Frank Wm. Green son of the Furness Vale
station master and a porter at Disley, said he was walking along the
line to his work when he found a lady's hat in the sixfootway about 150
yards from Bank End Bridge. Twenty yards lower down he noticed what he
took to be a bundle of rags, but which proved to be the dead body of a
woman, which he lifted into the six-foot. He did not notice if there was
any sign of a struggle. There was no public footpath or crossing near
the spot, and he did not see much blood.
Joseph Wood, who went to
see the body, said the grass in a meadow between Buxton Road and the
railway had been trampled down, and the woman must have climbed a wall
four foot high, separating the meadow from the railway. Some coping
stones had been thrown off at the end of the track. Witnesses wife found
two artificial roses near the wall.
Police sergeant Sandbach said
the woman had been dead several hours. There was nothing on the body
that would lead to identity. The woman wore a wedding ring and carried a
satchel-purse containing 5s 2d, a latch-key and some hair pins. She was
about 30 years old. She had wounds on the head, her back was broken,
and the toes of the right foot were cut off. No blood had been found on
any of the engines that had passed that way. There were blood spots for a
distance of about 20 yards along the line. He thought it was
impossible for her to have fallen out of a train, she had no ticket on
her. A photograph of her had been taken.
The Coroner said if the
woman was identified the witnesses could go to his office and make their
statements to him. He was of the opinion that she had either
deliberately taken her like or come to her death accidentally. He
advised an open verdict so that the police could prosecute their
inquiries, and the jury returned a verdict of "Found dead on the
railway"
A Strange Funeral
The
mystery attending the finding of a dead body of a well-dressed woman on
the London and North Western Railway between Furness Vale and New Mills
is as great as ever and the prospect of unravelling it is made more and
more remote by the burial of the body.
After lying five days, the
internment took place on Saturday and as no one came forward to
identify the unfortunate lady, the internment had to be taken in hand by
the relieving officer of the Hayfield Union, Mr. James Taylor, New
Mills, but this could not be done until the body had been brought back
from the Furness Vale Station waiting room in another union. It was
accordingly taken back and placed in a workman's hut on the line near
the spot where it was found, and from this place the funeral took place.

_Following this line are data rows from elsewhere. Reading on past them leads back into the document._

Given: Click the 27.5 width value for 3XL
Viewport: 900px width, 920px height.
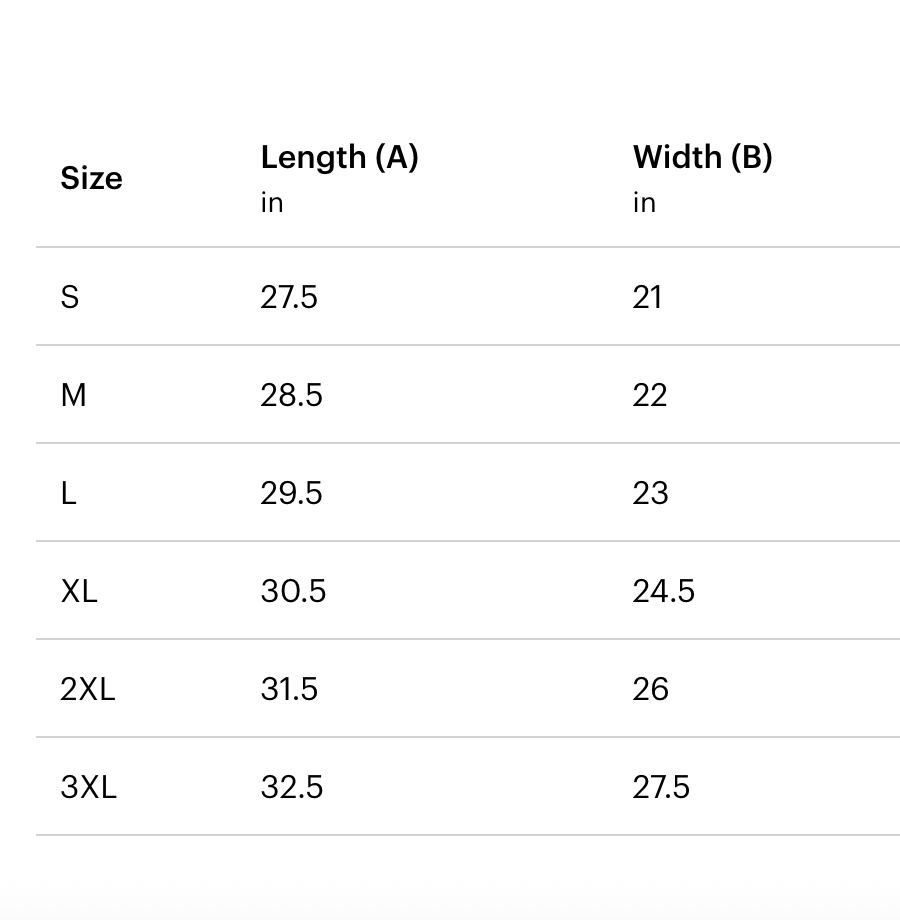Looking at the screenshot, I should coord(661,787).
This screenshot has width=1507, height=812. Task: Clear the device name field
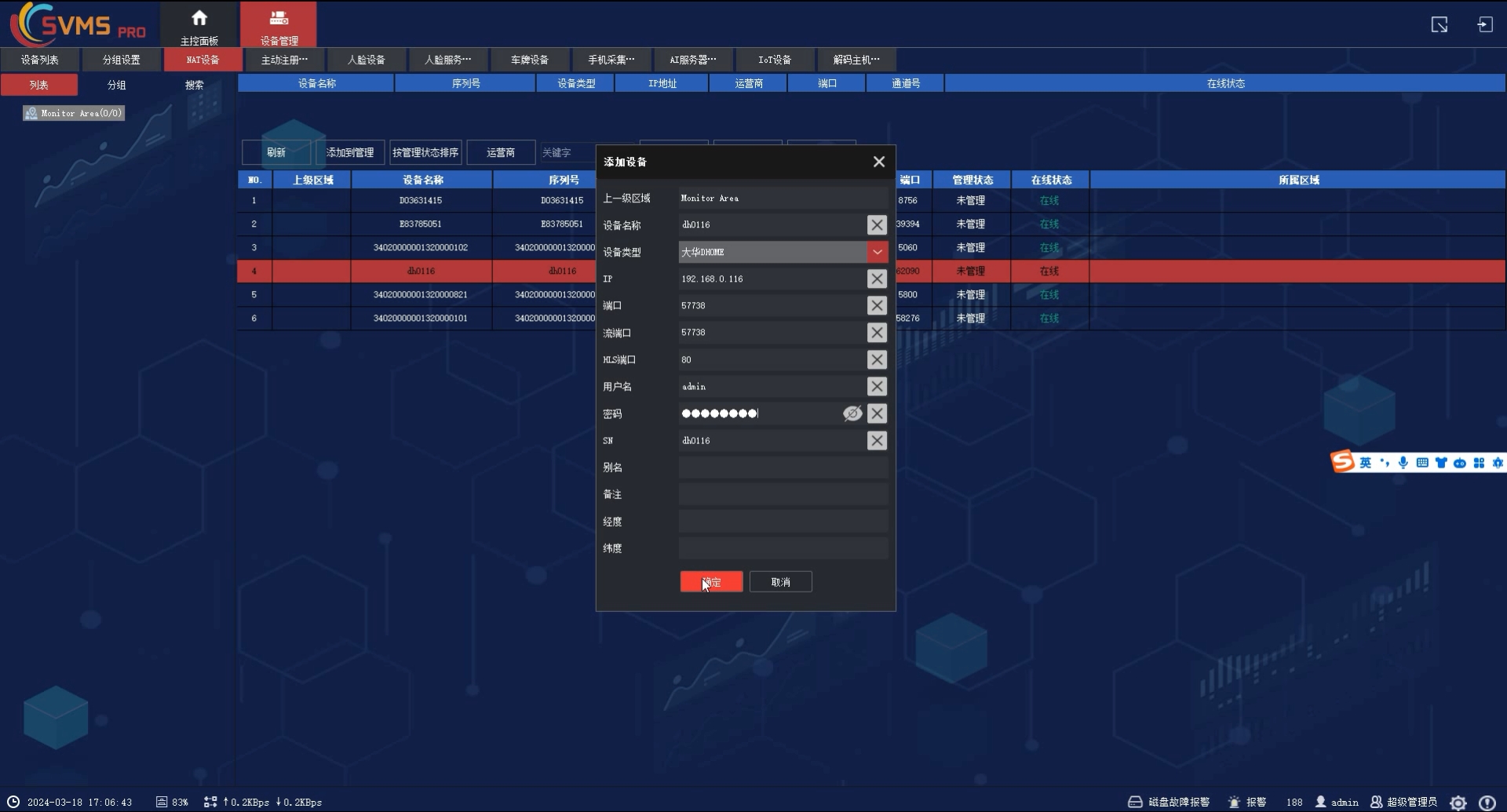877,225
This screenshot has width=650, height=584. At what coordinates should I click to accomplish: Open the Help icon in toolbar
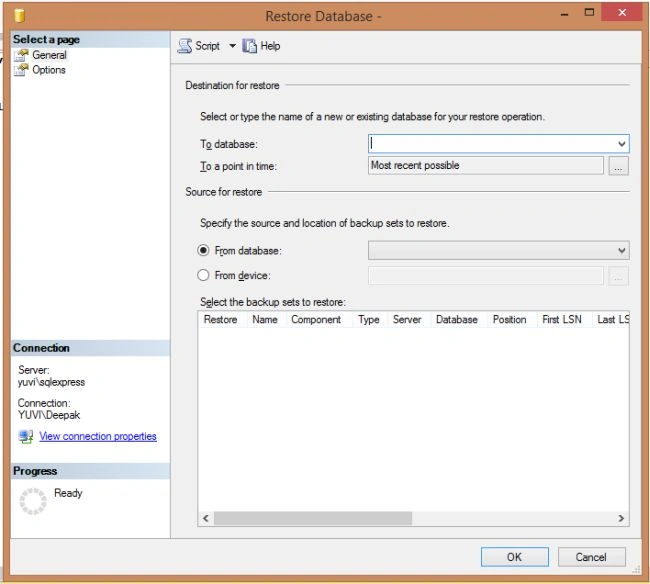250,46
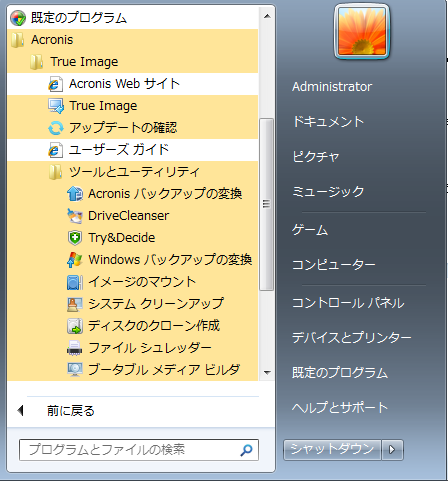Open Acronis バックアップの変換 icon
Viewport: 448px width, 481px height.
(75, 194)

The only persons present were the relieving officer, the Union
undertaker, the assistant overseer, the sexton and the driver of the
dog-cart that had conveyed the coffin, and for a distance of two miles,
this little party accompanied the corpse to Disley Church where Canon
Slatterthwaite, the vicar, officiated.
The theories of suicide or
accident are not shared by everybody. Several policemen who were on Bank
End Bridge at four o'clock on Tuesday morning declare there was nothing
on the line at that hour, and the body was found shortly after six
o'clock. There was no trace of blood or anything else on the wheels of
any engines and close to the wall separating the railway from a field
near the spotlight where the body was found were two artificial roses -
one pink and the other white - from the lady's hat.